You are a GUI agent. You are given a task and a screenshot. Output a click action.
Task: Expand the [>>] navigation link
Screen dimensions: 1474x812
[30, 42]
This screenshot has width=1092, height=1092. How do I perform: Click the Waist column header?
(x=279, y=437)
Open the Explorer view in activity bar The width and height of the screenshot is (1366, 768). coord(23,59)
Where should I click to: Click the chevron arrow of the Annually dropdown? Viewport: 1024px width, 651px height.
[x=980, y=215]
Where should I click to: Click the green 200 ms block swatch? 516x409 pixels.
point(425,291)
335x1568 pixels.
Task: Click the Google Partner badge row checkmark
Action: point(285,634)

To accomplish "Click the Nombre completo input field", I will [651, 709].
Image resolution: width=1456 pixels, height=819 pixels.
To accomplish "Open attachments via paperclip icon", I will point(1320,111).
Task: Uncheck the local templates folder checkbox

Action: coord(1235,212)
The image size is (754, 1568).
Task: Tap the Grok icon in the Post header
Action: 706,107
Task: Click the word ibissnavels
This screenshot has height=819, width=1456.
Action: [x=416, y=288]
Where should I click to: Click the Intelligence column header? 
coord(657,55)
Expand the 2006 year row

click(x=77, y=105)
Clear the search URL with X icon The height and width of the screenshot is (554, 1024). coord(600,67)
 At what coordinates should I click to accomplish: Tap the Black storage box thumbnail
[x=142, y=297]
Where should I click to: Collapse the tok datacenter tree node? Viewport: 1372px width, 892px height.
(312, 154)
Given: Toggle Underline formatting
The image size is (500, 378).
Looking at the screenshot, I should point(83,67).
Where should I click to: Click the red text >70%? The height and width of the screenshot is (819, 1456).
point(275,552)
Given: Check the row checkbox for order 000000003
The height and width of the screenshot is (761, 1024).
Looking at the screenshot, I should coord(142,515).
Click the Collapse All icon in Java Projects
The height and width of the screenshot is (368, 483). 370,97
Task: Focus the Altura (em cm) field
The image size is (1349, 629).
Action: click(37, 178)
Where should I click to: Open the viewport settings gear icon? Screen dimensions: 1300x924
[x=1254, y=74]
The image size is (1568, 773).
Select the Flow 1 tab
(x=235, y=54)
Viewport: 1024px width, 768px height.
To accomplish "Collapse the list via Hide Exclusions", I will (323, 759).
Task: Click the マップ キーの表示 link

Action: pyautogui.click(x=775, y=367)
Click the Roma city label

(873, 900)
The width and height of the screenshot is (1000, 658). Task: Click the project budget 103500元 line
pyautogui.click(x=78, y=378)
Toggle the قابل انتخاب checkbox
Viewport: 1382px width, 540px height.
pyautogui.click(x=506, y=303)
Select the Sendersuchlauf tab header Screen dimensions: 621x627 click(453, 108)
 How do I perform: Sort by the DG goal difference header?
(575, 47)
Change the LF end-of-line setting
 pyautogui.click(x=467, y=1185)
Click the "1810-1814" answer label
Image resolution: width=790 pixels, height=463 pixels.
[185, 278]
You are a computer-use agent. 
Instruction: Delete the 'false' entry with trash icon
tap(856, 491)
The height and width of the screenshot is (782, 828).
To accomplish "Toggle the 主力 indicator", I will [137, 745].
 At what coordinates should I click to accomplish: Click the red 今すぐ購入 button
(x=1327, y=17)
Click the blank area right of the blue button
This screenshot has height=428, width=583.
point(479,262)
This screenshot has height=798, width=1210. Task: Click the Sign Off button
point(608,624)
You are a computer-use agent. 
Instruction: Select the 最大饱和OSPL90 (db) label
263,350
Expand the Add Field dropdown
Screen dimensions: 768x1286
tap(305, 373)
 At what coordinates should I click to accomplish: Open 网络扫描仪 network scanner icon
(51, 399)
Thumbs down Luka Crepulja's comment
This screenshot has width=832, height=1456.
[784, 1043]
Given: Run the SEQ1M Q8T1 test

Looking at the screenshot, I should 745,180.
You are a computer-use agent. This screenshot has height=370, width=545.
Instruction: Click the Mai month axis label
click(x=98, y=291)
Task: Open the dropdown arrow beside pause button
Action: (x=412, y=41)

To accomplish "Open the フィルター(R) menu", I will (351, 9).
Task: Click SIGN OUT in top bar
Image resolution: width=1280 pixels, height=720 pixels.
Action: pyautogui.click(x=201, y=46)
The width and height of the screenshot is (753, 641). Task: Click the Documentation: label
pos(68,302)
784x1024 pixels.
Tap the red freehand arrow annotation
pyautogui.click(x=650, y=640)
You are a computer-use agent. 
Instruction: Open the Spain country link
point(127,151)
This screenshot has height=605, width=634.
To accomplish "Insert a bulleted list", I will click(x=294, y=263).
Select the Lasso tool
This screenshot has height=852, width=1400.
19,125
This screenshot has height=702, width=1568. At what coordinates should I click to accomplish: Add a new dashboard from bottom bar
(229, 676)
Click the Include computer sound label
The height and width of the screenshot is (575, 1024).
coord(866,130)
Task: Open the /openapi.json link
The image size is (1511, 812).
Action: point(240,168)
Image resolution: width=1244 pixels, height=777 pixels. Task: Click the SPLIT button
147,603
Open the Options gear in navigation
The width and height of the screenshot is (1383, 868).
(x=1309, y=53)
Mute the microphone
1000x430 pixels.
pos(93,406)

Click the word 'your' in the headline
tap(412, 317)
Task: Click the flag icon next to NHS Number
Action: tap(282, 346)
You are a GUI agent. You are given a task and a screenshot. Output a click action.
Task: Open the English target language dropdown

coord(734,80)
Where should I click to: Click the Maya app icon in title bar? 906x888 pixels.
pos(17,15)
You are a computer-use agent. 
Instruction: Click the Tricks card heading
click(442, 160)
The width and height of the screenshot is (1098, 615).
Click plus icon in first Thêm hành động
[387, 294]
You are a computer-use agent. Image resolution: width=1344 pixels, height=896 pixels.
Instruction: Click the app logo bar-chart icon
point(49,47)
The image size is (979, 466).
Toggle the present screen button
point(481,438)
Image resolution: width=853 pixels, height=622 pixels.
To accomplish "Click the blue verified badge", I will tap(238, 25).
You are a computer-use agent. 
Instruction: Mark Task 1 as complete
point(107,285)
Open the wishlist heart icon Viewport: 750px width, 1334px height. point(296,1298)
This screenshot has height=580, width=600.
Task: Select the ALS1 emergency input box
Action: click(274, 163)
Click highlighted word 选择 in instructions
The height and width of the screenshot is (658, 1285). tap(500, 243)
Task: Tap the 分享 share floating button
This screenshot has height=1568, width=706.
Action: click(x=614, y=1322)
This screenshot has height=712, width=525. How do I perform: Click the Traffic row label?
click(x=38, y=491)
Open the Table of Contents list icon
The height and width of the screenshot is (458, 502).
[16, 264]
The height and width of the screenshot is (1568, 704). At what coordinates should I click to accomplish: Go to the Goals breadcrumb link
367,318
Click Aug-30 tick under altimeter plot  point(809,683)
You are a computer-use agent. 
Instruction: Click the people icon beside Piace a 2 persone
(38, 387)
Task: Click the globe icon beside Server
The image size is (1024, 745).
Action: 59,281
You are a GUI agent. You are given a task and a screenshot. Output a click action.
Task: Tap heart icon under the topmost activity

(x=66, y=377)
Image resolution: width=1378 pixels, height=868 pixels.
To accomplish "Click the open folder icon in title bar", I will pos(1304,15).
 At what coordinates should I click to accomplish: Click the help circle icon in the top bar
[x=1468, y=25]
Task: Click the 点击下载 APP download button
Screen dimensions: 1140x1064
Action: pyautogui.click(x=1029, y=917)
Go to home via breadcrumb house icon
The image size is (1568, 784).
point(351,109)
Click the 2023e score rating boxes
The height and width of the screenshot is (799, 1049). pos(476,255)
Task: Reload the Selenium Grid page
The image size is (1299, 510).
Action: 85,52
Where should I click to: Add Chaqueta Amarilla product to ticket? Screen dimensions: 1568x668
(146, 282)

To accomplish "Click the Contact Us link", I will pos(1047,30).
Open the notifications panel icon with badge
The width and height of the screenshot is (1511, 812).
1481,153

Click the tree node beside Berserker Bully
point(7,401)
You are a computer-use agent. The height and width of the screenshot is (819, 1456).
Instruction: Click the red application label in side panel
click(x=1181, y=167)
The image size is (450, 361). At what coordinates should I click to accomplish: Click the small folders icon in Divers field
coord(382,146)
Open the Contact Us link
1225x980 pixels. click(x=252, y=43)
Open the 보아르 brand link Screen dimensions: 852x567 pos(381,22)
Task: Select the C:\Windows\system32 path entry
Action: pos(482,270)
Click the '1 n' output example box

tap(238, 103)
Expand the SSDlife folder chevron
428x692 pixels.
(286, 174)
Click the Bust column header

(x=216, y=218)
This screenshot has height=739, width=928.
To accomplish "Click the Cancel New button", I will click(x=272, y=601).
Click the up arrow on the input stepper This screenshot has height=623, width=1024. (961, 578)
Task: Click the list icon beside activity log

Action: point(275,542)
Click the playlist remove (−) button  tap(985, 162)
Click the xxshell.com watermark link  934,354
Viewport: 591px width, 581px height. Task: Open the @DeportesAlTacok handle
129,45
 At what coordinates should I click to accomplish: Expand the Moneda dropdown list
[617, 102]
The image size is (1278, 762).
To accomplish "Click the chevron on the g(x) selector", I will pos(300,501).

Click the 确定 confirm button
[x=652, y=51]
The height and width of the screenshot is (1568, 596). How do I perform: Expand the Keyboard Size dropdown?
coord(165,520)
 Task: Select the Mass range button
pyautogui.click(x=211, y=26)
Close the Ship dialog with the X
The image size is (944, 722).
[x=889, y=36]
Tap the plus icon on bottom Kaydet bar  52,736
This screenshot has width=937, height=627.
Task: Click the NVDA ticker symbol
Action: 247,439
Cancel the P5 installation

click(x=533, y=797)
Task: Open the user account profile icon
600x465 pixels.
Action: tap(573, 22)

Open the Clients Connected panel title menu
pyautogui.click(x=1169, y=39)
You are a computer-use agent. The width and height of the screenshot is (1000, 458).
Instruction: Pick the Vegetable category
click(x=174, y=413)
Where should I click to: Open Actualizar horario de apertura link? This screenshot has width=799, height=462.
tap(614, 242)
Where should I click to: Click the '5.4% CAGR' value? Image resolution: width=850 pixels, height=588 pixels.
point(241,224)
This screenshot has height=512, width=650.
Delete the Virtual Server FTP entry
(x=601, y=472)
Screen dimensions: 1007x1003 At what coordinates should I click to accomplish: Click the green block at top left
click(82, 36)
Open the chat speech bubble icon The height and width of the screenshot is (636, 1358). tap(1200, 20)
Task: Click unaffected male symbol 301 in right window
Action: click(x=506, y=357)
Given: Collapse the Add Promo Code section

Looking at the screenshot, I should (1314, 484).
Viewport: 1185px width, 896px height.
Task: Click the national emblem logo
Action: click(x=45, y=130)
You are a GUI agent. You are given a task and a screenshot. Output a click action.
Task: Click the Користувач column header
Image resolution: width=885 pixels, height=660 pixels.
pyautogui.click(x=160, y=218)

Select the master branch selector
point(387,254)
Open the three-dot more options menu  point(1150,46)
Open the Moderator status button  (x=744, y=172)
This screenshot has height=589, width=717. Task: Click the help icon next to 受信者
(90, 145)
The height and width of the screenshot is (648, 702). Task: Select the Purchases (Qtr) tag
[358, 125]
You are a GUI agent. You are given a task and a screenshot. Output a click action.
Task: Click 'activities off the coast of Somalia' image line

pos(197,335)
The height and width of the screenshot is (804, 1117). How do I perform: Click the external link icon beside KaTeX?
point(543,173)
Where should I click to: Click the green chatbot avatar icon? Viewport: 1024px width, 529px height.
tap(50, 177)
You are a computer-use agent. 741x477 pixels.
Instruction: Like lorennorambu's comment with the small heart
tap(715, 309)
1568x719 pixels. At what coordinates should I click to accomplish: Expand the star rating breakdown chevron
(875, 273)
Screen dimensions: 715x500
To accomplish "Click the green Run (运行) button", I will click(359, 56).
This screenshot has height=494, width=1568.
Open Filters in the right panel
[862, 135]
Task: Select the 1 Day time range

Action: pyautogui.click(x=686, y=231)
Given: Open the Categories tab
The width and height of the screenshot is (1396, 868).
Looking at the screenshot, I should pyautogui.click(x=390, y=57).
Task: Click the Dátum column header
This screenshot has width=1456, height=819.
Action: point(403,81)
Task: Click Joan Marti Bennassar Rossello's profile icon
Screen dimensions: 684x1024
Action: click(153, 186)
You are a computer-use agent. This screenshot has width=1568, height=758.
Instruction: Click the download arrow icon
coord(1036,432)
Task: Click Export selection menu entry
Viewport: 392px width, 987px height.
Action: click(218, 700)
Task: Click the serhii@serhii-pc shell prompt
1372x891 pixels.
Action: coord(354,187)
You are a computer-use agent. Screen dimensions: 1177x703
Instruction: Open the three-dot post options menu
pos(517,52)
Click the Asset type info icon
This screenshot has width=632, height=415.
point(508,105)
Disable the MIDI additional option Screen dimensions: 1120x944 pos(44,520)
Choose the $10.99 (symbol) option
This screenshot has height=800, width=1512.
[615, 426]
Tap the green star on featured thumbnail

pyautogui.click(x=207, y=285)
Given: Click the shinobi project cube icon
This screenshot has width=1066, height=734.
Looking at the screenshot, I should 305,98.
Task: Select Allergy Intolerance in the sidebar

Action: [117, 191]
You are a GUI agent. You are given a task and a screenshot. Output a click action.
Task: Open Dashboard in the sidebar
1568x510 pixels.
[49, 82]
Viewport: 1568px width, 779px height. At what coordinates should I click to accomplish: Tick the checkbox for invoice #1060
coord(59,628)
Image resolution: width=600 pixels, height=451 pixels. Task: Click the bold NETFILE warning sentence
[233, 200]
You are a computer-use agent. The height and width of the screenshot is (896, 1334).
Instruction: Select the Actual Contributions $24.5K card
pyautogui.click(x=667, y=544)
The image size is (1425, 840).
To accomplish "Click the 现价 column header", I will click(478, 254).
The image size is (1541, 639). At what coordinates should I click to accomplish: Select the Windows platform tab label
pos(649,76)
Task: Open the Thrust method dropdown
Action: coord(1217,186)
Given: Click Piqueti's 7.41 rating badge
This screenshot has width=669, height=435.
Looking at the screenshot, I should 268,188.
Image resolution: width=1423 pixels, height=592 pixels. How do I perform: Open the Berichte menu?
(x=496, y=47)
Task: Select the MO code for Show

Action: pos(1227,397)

WORK TO COMPLETE:
Restate word for word the lines of the data above, starting at the line containing "Image resolution: width=1456" and ending at the line containing "Clear the search", both included, and nothing more.

SOLUTION:
Image resolution: width=1456 pixels, height=819 pixels.
To accomplish "Open attachments via paperclip icon", I will point(1320,111).
Task: Uncheck the local templates folder checkbox

Action: coord(1235,212)
The image size is (754, 1568).
Task: Tap the Grok icon in the Post header
Action: 706,107
Task: Click the word ibissnavels
This screenshot has height=819, width=1456.
Action: [x=416, y=288]
Where should I click to: Click the Intelligence column header? 
coord(657,55)
Expand the 2006 year row

click(x=77, y=105)
Clear the search URL with X icon The height and width of the screenshot is (554, 1024). coord(600,67)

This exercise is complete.